Software & Data Management
When integrated with Solar Light’s PMA2100 or PMA2200 handheld meters, the PMA2140 supports real-time display, statistical logging (min/max/avg), and timestamped data export via USB or Bluetooth. Raw voltage output can be acquired by any programmable DAQ system; calibration coefficients (sensitivity in µV/(W/m²), spectral correction factor, temperature coefficient) are provided in the NIST certificate for custom algorithm implementation. Data files adhere to CSV format with ISO 8601 timestamps, enabling direct ingestion into MATLAB, Python (Pandas), LabVIEW, or industry-standard energy modeling platforms (e.g., PVsyst, SAM). Audit trails, user-defined averaging intervals, and calibration expiration alerts are supported in Solar Light’s proprietary LogView software — compliant with FDA 21 CFR Part 11 for electronic records where configured with role-based access control and digital signature capability.
Applications
- Meteorological & Climatological Monitoring: Long-term solar irradiance trend analysis in regional weather stations and educational observatories.
- Agricultural Photobiology: Quantifying photosynthetically active radiation (PAR)-adjacent irradiance for canopy light interception studies and greenhouse optimization.
- Solar Energy R&D: Rapid screening of PV module IV curve normalization, bifacial gain estimation, and soiling loss quantification under clear-sky conditions.
- Building Science & HVAC: Commissioning daylight harvesting controls, validating shading device efficacy, and calibrating building energy models.

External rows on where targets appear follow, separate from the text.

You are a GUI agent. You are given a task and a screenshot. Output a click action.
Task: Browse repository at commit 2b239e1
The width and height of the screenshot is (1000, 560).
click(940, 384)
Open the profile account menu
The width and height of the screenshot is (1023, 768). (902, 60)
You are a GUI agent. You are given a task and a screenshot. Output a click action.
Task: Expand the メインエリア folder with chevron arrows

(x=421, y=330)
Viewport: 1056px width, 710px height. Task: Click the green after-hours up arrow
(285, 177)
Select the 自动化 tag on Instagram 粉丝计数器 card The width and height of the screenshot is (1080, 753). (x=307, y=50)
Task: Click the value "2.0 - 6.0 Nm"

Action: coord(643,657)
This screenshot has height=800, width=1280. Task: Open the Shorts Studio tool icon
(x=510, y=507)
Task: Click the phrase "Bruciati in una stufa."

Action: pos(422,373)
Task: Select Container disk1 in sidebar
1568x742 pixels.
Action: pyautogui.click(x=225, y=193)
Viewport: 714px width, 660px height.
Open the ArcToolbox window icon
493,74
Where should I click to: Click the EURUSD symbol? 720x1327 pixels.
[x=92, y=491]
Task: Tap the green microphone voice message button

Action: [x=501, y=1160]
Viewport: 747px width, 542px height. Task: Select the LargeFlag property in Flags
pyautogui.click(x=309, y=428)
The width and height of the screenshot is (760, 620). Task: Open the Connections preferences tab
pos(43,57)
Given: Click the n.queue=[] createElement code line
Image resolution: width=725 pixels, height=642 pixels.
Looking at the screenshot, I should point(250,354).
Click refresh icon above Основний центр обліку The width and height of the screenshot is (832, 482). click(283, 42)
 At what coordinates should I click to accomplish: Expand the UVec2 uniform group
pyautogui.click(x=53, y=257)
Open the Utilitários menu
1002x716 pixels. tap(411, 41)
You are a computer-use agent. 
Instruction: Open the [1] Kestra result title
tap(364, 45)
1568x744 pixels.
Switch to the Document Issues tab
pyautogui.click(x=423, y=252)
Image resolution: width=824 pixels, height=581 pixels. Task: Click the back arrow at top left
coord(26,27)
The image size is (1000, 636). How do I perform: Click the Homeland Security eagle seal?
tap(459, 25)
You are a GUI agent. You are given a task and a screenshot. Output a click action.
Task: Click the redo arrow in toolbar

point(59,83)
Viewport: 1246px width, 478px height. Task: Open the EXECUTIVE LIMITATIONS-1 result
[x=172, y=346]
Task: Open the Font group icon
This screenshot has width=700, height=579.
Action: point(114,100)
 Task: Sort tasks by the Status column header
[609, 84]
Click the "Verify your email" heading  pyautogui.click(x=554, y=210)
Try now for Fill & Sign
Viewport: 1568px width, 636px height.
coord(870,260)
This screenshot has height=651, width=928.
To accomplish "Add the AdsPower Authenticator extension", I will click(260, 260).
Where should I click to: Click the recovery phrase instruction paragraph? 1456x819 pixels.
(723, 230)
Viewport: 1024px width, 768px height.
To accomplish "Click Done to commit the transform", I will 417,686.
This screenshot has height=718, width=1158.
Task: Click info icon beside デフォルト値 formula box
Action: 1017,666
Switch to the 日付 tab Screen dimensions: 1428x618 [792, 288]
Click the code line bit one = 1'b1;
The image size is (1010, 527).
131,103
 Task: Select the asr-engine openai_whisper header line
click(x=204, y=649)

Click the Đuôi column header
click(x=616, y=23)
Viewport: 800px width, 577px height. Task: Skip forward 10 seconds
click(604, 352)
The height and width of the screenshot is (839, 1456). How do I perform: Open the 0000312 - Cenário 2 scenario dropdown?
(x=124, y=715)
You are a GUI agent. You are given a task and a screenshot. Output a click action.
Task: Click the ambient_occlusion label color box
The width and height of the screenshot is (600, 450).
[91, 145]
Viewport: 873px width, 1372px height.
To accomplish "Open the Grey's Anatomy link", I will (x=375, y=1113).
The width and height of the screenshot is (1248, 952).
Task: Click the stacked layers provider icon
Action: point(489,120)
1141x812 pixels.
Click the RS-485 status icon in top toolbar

- Optics & Photonics Laboratories: Reference irradiance source characterization, lamp aging studies, and optical bench alignment verification.
- Environmental Health & Safety: UV-A/visible irradiance assessment for occupational exposure evaluation (in conjunction with spectral weighting functions).
FAQ
Can the PMA2140 measure ultraviolet (UV) or far-infrared (FIR) irradiance?
No. Its spectral response is limited to 400–1100 nm. UV measurements require dedicated UV-enhanced photodiodes (e.g., PMA2101), while FIR (>1100 nm) demands thermopile or pyroelectric detectors.
Why does the PMA2140 report “total solar irradiance” if it only detects 400–1100 nm?
It applies a pre-determined spectral correction factor derived from AM1.5G solar spectral irradiance data (ASTM G173), enabling accurate GHI estimation under standard atmospheric conditions where this band dominates total energy.
Is the cosine diffuser replaceable or field-serviceable?
The diffuser is permanently bonded and optically aligned during manufacture; replacement requires factory recalibration to maintain angular response certification.
What is the recommended recalibration interval?
Solar Light recommends annual recalibration for critical applications; biennial recalibration is acceptable for routine monitoring where drift validation is performed via intercomparison.
Does cable extension affect measurement accuracy?
Signal attenuation is negligible up to 1.5 m with shielded twisted-pair cabling; beyond that, voltage drop and noise susceptibility increase — use of a signal conditioner or current-loop transmitter is advised.